In 1919, President Woodrow Wilson observed the first Armistice Day, which would later become Veterans’ Day, by reflecting “with solemn pride in the heroism of those who died in the country’s service and with gratitude for the victory.” Ninety years later, Americans everywhere continue to honor the service and sacrifice of our nation’s veterans on November 11, the anniversary of the end of World War I.
One tradition I have been proud to participate in is the Honor Flight program. Honor Flight brings World War II veterans to Washington free of charge to visit their war memorial for the first time. Last year, this program helped over 11,000 veterans visit the memorial that was constructed in their honor. I have been proud to personally support this effort, and honored to meet Wisconsin veterans during their visit to the World War II memorial.
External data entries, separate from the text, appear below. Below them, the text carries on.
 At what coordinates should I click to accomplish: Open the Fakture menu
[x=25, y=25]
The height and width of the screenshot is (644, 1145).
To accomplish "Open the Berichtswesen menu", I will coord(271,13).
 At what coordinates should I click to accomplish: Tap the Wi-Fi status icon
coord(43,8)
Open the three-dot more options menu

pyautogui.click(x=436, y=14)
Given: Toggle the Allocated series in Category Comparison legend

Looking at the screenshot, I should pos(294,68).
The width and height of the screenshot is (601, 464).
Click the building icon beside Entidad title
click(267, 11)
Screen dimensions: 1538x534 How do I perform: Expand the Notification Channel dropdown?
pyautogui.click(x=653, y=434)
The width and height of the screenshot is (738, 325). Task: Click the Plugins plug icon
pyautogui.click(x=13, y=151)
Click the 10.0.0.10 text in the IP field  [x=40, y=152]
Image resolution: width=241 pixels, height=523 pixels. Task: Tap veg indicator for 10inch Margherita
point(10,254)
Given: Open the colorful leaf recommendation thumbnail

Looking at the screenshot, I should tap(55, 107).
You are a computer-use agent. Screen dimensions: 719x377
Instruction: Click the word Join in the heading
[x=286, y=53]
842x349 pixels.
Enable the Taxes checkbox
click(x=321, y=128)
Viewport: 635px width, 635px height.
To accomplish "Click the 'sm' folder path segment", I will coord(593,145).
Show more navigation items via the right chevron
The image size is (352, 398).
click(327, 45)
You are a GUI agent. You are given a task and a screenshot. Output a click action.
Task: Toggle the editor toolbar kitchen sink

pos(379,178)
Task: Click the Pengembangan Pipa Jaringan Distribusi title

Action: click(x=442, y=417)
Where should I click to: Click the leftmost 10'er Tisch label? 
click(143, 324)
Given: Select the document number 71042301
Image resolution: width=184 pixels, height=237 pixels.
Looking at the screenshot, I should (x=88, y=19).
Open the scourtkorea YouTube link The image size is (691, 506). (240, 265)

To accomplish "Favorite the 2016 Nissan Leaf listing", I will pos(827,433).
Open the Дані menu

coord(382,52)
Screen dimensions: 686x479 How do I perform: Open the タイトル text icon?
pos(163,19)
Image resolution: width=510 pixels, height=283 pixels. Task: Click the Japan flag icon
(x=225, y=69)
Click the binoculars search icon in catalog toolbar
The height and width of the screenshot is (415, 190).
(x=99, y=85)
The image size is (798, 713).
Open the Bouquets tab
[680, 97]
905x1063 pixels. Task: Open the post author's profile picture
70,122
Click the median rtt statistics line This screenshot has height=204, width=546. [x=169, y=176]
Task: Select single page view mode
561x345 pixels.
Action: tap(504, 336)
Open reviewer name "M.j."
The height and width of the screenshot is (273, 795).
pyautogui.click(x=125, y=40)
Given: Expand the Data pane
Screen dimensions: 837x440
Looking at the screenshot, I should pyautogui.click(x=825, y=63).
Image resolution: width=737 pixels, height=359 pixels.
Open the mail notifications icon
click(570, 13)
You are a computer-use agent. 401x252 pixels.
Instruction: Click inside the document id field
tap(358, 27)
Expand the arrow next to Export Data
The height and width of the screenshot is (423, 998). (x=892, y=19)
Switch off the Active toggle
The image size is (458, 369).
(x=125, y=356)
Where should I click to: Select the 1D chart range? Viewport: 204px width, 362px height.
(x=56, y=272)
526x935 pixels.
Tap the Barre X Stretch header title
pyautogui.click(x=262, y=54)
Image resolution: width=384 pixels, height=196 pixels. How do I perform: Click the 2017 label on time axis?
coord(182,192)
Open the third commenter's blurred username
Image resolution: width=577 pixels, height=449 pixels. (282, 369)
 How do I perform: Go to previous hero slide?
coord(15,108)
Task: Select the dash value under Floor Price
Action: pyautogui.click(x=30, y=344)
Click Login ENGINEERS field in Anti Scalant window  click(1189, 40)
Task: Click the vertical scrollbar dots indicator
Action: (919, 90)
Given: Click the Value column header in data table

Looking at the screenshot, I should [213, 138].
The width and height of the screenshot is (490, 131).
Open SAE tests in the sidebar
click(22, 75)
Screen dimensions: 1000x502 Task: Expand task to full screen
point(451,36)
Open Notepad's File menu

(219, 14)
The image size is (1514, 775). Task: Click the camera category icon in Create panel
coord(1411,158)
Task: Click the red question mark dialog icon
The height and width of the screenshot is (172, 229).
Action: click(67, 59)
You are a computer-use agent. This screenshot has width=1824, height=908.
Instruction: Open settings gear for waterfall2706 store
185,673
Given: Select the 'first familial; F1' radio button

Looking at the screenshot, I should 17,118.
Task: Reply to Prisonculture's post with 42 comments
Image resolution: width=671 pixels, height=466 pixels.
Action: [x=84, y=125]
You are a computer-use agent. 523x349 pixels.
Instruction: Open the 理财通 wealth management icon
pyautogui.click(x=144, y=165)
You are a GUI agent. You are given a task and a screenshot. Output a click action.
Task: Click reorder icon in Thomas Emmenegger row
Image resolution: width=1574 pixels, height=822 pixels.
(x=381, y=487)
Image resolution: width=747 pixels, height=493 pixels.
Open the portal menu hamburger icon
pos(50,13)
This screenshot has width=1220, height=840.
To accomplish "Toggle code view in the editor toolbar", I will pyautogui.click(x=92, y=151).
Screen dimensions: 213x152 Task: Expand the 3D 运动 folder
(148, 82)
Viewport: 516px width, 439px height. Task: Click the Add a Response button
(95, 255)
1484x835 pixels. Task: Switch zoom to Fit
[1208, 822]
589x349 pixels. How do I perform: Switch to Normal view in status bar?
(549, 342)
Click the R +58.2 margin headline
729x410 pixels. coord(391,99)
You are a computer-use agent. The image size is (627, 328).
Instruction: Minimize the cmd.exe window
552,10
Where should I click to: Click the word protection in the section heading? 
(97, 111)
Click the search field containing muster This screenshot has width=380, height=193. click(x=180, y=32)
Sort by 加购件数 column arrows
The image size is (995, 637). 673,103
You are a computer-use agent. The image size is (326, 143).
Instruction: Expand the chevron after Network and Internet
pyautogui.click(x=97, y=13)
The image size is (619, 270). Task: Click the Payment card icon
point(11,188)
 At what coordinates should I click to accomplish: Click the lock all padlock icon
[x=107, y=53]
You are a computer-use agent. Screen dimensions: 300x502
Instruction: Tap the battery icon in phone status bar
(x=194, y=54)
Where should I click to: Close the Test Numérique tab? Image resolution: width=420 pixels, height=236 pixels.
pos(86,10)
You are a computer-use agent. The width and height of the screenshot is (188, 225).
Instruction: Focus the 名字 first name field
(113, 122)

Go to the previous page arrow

To learn more about Honor Flight, please visit their website at: http://www.honorflight.org/.
While meeting Wisconsin veterans on an Honor Flight, I was deeply troubled to meet a man who had not received the awards he deserved because his service records were destroyed in a fire. He was wounded at the battle of Zigzag Pass in the Philippines, but the Army rejected his two previous Purple Heart applications because of the missing records. After working with the Army, enough information was found in reconstructed records to allow me to present the veteran with his long overdue medals, including the Purple Heart and Bronze Star, on September 11, 2009.
Preserving the memories of the men and women who defended our country is more important than ever. In 2000, Congress created the Veterans History Project to collect interviews with veterans, as well as wartime letters and photographs. The Library of Congress saves these valuable memories for future generations, and Americans everywhere can submit material to the collection and join this effort.
To participate in the Veterans History Project, I encourage you to visit their website at http://www.loc.gov/vets/. Visitors can search the project’s collection and read about the experiences of our country in wartime. You can also download a field kit to submit your own interviews or materials to the collection.
Veterans Day gives us an opportunity to honor those who defended our freedom – but we must also remember the tragedy of war. Armistice Day became Veterans Day in 1954, after World War II and the Korean War ended the hope that World War I would be the “war to end all wars.” President Eisenhower’s proclamation called on Americans to “solemnly remember the sacrifices of all those who fought so valiantly…and let us reconsecrate ourselves to the task of promoting an enduring peace so that their efforts shall not have been in vain.”